Orada bizi petrol konusunda uzman olan Şemsettin Yıldız beyle tanıştırıyor. Şemsettin Yıldız Türkiye petrolleri Raman ve Garzan petrolleri hakkında bizi geniş bir şekilde bilgilendiriyor.
Türkiye’nin tüm ihtiyacının %15’inin Türkiye’nin kendi topraklarında çıkarıldığını ve bunun %83’ünün Batman’da çıkarıldığını ifade ediyor.
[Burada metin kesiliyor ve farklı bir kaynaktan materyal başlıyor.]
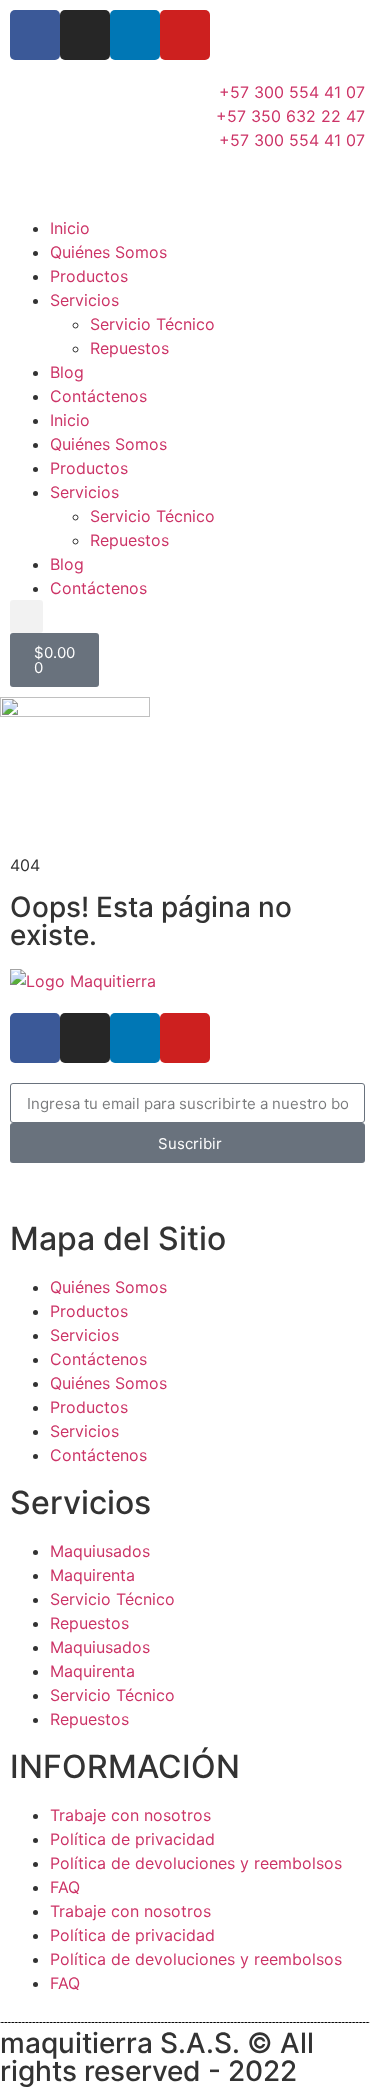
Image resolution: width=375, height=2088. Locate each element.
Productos (89, 276)
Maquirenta (92, 1575)
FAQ (65, 1887)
Batman’da 2000’e yakın petrol kuyusunun bulunduğunu ve bunun Batman’da bulunan petrolün yüzde onunu ifade ettiğini anlatıyor.
Böylece yerinde ve uzmanlarınca petrol kuyularını inceleme imkanı buluyoruz.
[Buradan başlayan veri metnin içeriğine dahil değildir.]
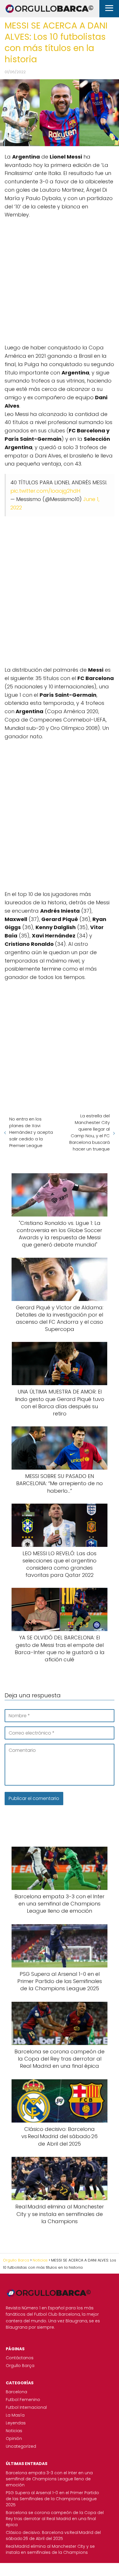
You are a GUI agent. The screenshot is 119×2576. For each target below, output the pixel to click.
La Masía (15, 2415)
HASANKEYF 2-3 YIL SONRA BAMBAŞKA BİR DÜNYA OLACAK
Peşinden Hasankeyf’e gidiyoruz.
Hasankeyf yapılan baraj nedeniyle kısa bir süre sonra sular altında kalacak.
Hasankeyf’te bulunan 1800- 2000 aile için devletimiz Hasankeyf’in eski yerinin üzerinde geniş bir düzlükte binalarını yapmış durumda.
Yeni Hasankeyf’in Kaymakamlığı, belediye binası, hastanesi ve hele hele müzesi şimdiden tamamlanmış.
Kaymakam, belediye başkanı,hastanesi taşınmış durumda.
Hasankeyf’te il Kültür Müdürümüzün yanında Zeynep İsen Hanfendi arkeolog ve alanında yüksek lisans yapmış çok değerli bir müze araştırmacısı.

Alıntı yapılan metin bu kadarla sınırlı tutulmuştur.